The patch also does not change:

- public exposure of the AJAX nonce on frontend pages using the plugin shortcode;
- unauthenticated reachability of `wprp_load_more_revs`;
- query fragments generated from administrator-controlled template settings;
- the use of a single large dynamically assembled SQL statement.

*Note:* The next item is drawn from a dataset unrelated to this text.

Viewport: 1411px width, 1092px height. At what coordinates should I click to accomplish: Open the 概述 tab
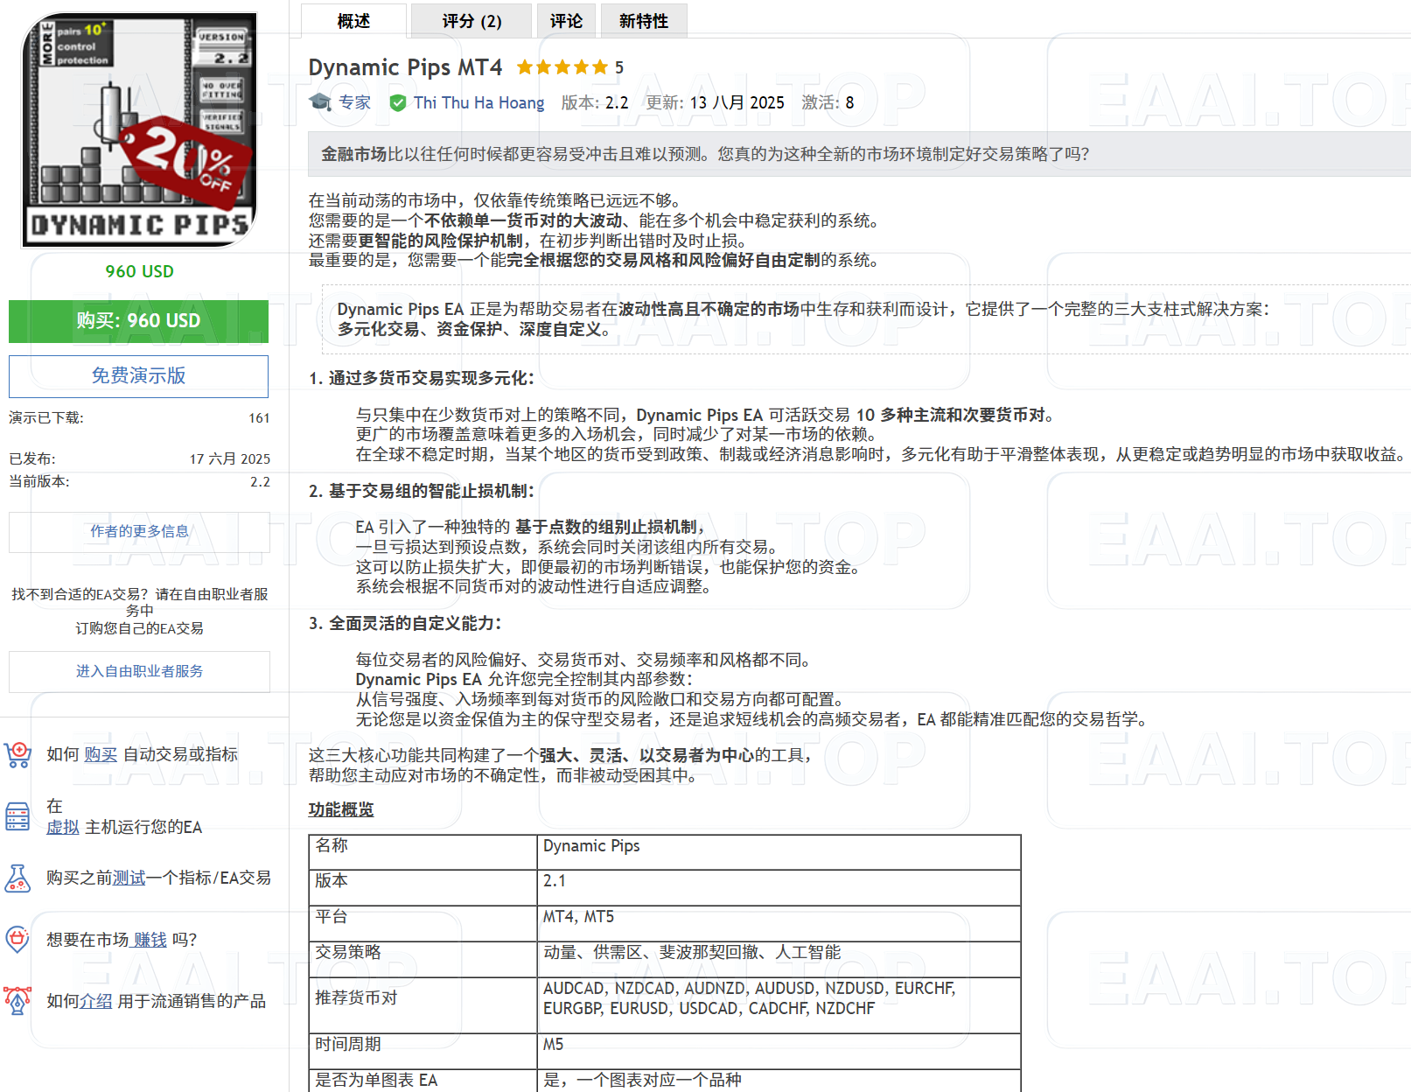(x=353, y=21)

## Behavior Before and After the Fix

### Before fix

- `notinstring=1) OR (SELECT SLEEP(3))#` enters the unquoted numeric `NOT IN` expression.
- MariaDB evaluates the injected `SLEEP(3)`.
- The HTTP request takes approximately three seconds.

### After notinstring fix

- The same `notinstring` payload is parsed as a CSV list and cast through `absint()`.
- SQL metacharacters are removed from the numeric ID list.
- The same request is fast.

### Alternate public-field candidates after fix

- Candidate quote-break payloads in `textsource`, `textsearch`, `textlang`, `textrtype`, and `shortcodepageid` did not execute timing primitives.
- The tested fixed-control behavior was fast for all candidates.
- No distinct bypass was confirmed.

## Threat Model / Security Policy Review

The bundled commercial plugin source did not contain a `SECURITY.md`, `security.txt`, `README.md`, or explicit vulnerability/threat-model document. The relevant trust boundary for this analysis is therefore the standard WordPress public HTTP boundary: unauthenticated visitors can load a page containing `[wprevpro_usetemplate]`, receive a frontend nonce, and call the `wp_ajax_nopriv_wprp_load_more_revs` AJAX endpoint.

Within that boundary, the parent bug is security-relevant because attacker-controlled HTTP input reaches database query construction. The variant candidates were only considered valid if they used the same public HTTP boundary and the same review-query sink.

## Completeness Assessment

For the parent CVE path, the notinstring integer-casting patch is effective in the tested fixed control. The bounded variant search did not find a bypass through other public filter fields. However, a more complete long-term fix would replace broad SQL string concatenation in `wppro_queryreviews()` with structured query construction and `$wpdb->prepare()` placeholders for every dynamic value, because the current function remains difficult to audit and has multiple string-built predicates.